- Opowiadanie: Krokus - Śpij, Kochanie, Śpij

Śpij, Kochanie, Śpij

EDIT: 10.03.2022

Opowiadanie to było moim debiutem na portalu – ot, bajką o rzeczach trudnych. Miało swoje mankamenty, które miałem zamiar naprawić, ale wciąż odkładałem to na inny czas. Dopiero, gdy dopadła mnie pisarska niemoc, siadłem do edycji starego tekstu. Choć wiedziałem o czym jest, to uderzyło mnie, jakiej aktualności nabrało w czasie wojny na Ukrainie.

Zmianie uległo m.in. imię głównej bohaterki, gdyż Branka było zbyt dwuznaczne – teraz mamy Zorę.

Dyżurni:

Finkla, joseheim, beryl

Oceny

Śpij, Kochanie, Śpij

Zora, jak co wieczór, zerkała z góry na swoje dwie podopieczne – małą Tijanę i jej mamę. Obie wraz z pierwszym wystrzałem artylerii zamieniały się w dygoczący kłębek, zwinięty w najdalszym kącie, patrząc od okna piwnicy. Miejsce, które jeszcze jakiś czas temu było jedynie spiżarnią, teraz dawało złudną namiastkę bezpieczeństwa.

Zora codziennie musiała się mierzyć z niemożliwym: sprawić by te zestresowane, wymęczone istoty zasnęły błogim snem. Jakież łatwe musi być życie Sennej Wróżki w miejscach, gdzie noc przynosiła jedynie trzeszczący mróz, albo nawet ożywczą rześkość, zamiast świszczących w powietrzu pocisków wystrzelonych z pobliskich wzgórz. Ot, jedynie przelecieć przez pokój, wytrząsnąć trochę Sennego Pyłku w dziecięce oczy i już! Można samej iść spać lub polecieć na swych wróżkowych skrzydłach ku wrzosowiskom.

Z zadumy wyrwał ją huk eksplodującego w pobliżu ładunku. Szafa, na której siedziała, zadrżała, a opatulona kocem kulka na łóżku skurczyła się i zaczęła dygotać. Zora chwyciła mocniej pojemnik z Pyłkiem i zrobiła pierwsze, rozpoznawcze okrążenie. Wełniana płachta szczelnie okrywała obie głowy. „Będzie trzeba porządnie sypnąć, coś przez koc przeleci”, pomyślała.

Wzniosła się pod sufit, zatoczyła koło i już miała przechodzić w lot nurkowy, gdy z podejścia wybił ją kolejny wybuch, równie głośny jak poprzedni.
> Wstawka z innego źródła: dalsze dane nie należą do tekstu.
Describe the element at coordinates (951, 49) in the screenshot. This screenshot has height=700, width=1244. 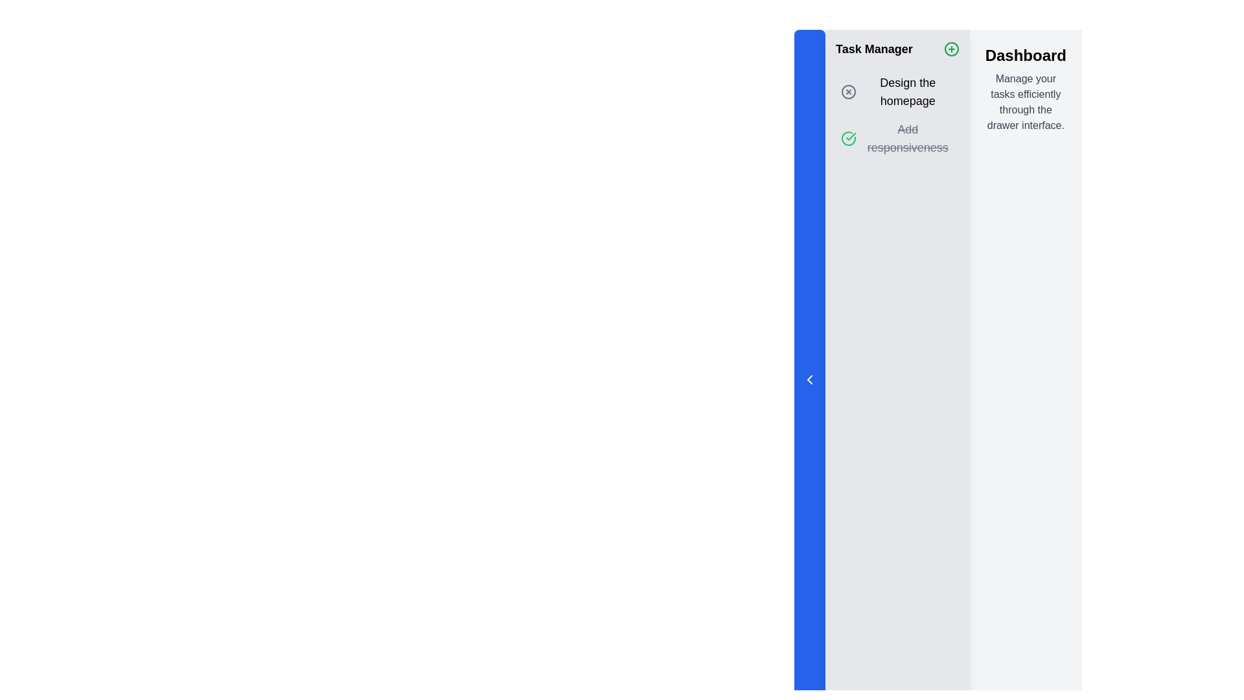
I see `the 'Add Task' button located in the header section of the 'Task Manager' panel, aligned to the right side next to the panel title` at that location.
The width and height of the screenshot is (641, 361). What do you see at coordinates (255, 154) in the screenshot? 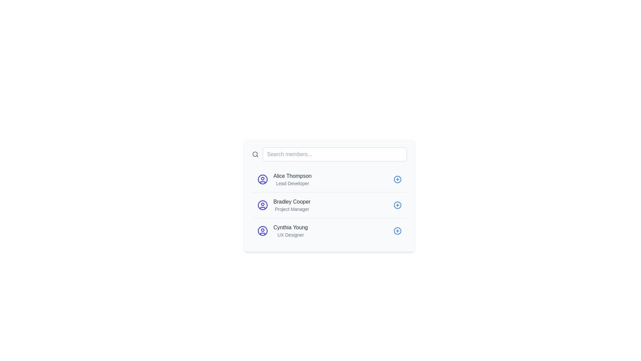
I see `the magnifying glass icon, which is a muted gray vector graphic positioned to the left of the 'Search members...' input field` at bounding box center [255, 154].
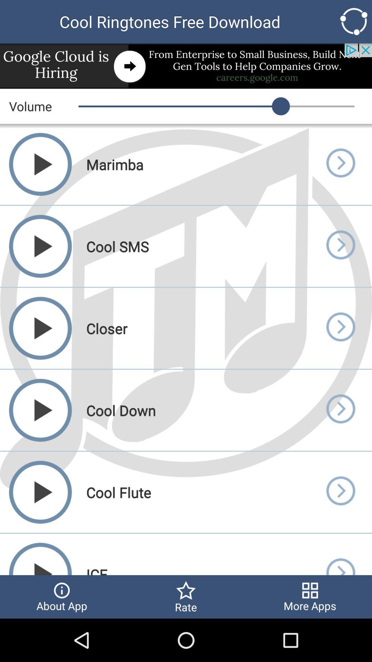 This screenshot has height=662, width=372. I want to click on the top right icon, so click(354, 21).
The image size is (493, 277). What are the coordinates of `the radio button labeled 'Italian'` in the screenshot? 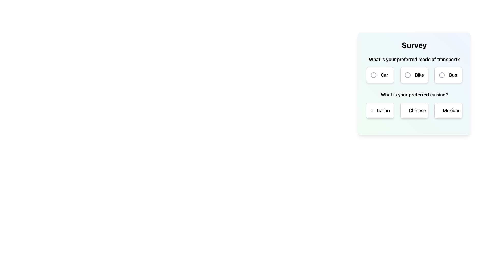 It's located at (380, 110).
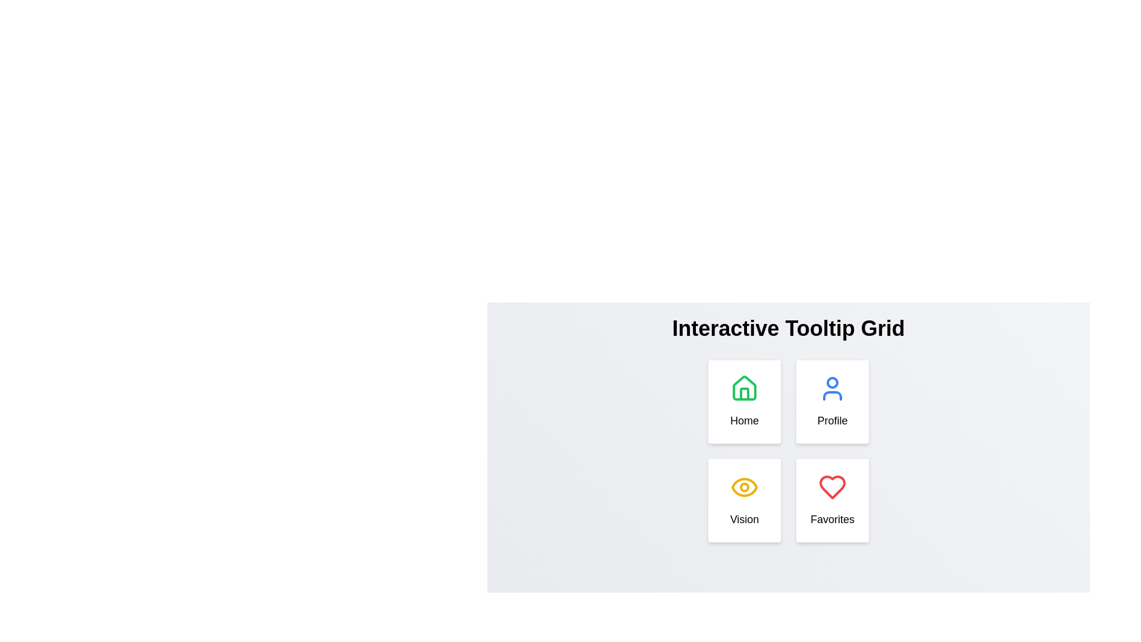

Przeszła na drugi krąg, wbijając wściekły wzrok w niewielkie okno pod sufitem, jakby spodziewała się tam kogoś, komu mogłaby w rewanżu wyłupić oczy. Weszła w nurkowanie i precyzyjnie sypnęła Sennym Pyłkiem na dwa kuliste kształty skryte pod kraciastym materiałem.

Manewr oceniła na dobry plus, ale z satysfakcji obdarł ją eksplodujący tuż obok budynku pocisk. Przez okno wpadły odłamki, tłukąc szybę i rozsiewając drzazgi ramy po całym pomieszczeniu. Podmuch rzucił Zorę w bok. Utrzymała się w powietrzu, ale wróżkowy zawór bezpieczeństwa puścił i krzycząc najgłośniej jak mogła, wyleciała na zewnątrz. Nie wiedziała nawet na kogo krzyczy: na buchający ogień, na ludzi, czy na odległe wzgórza, ale czuła, że krzyczy bardzo głośno. Tak głośno, że nawet gdy się opamiętała i zamknęła usta, to krzyk brzmiał dalej. Bo to był krzyk małej Tijany.

Zora pewnie długo by tak wisiała w powietrzu, tuż za oknem, ale znów ją szarpnęło i rzuciło z powrotem do środka.

– Dziecko! Musimy się schować! To nie koniec ostrzału!

Mama Zory, Marija, zaciągnęła córkę do dziury w ścianie, gdzie miały urządzony pokoik. Młoda wróżka wyrywała się z coraz mocniej.

– Puść! – krzyczała Zora.

Wyswobodzona opadła bezsilnie na podłogę.

– Kochanie, to nie nasza wojna. Nic tam po tobie! – tłumaczyła Marija.

– Nie! – wrzasnęła. – Ja… chcę…

Marija nie dowiedziała się, czego chciała jej córka, ale przytuliła ją tak, jak mama przytula płaczące dziecko.

 

***

 

Rano Marija w panice szukała Zory w każdym zakamarku, ale gdy wyleciała na zewnątrz i ujrzała wzgórza, maleńka szpilka ukłuła ją w serce.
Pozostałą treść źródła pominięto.